### Instruções:
Transcreva sem alterações a parte do trecho sobre os quilombolas de Alcântara que começa em "Progresso a custo" e segue até "ambiental na região.".

### Trecho fornecido:
+---+
Progresso a custo de quê? (no blog do Noblat)

Em 1983, centenas de famílias quilombolas foram desalojadas compulsoriamente pelo governo militar para a construção de um centro de pesquisas espaciais em Alcântara, no Maranhão. Há hoje um projeto de expansão do centro que afetaria comunidades locais que sobrevivem da pesca, da agricultura familiar e do artesanato e que são as grandes responsáveis pela preservação ambiental na região.

Baseado em premissas inverídicas, o artigo "Não é para qualquer país", de Ateneia Feijó, faz uma leitura equivocada da questão e cita a Justiça Global (chamando-nos de "ONG internacional", o que não somos). "Custa tanto aos quilombolas ceder 5 mil hectares?", pergunta. Os próprios moradores de Alcântara nos falam sobre o custo de deixar a terra que é da família há várias gerações e abandonar a casa depois de uma vida de 30, 80 anos. São sentimentos, e não números.
+---+
### Material fornecido:
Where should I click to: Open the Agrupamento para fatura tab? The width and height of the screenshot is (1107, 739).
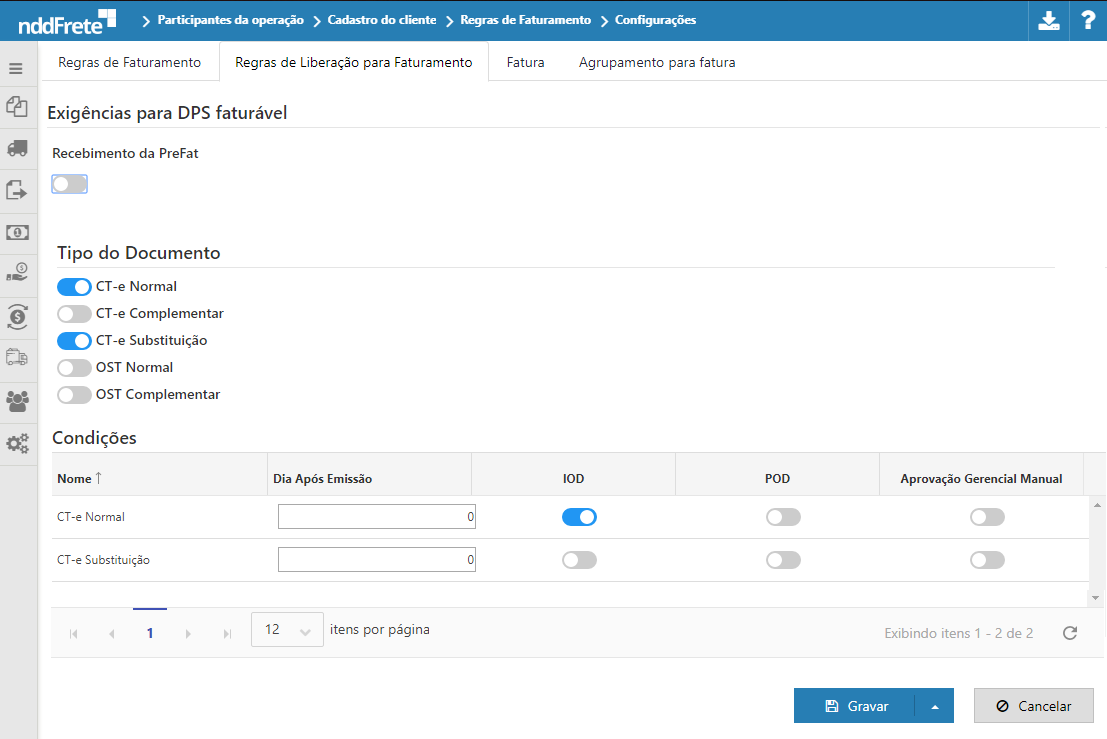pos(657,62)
+---+
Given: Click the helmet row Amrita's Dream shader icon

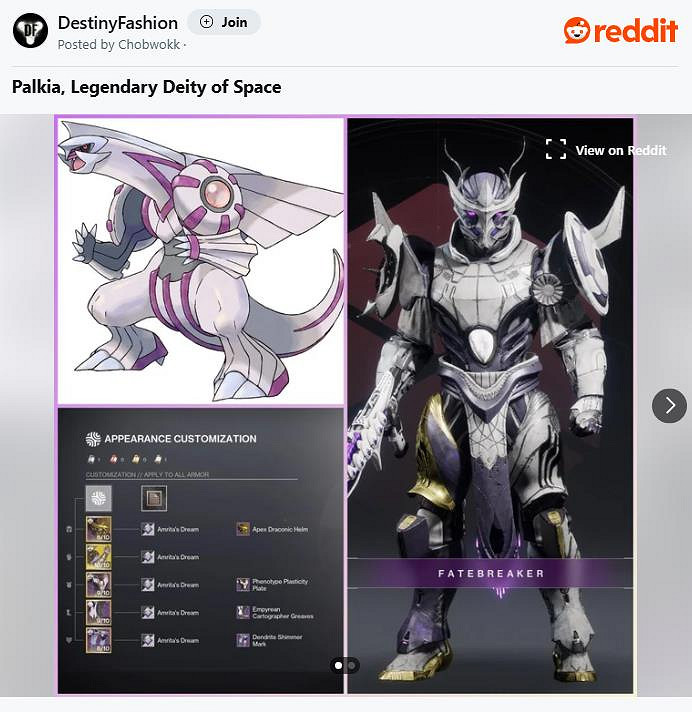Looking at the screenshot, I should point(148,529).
+---+
### Resposta completa:
Progresso a custo de quê? (no blog do Noblat)

Em 1983, centenas de famílias quilombolas foram desalojadas compulsoriamente pelo governo militar para a construção de um centro de pesquisas espaciais em Alcântara, no Maranhão. Há hoje um projeto de expansão do centro que afetaria comunidades locais que sobrevivem da pesca, da agricultura familiar e do artesanato e que são as grandes responsáveis pela preservação ambiental na região.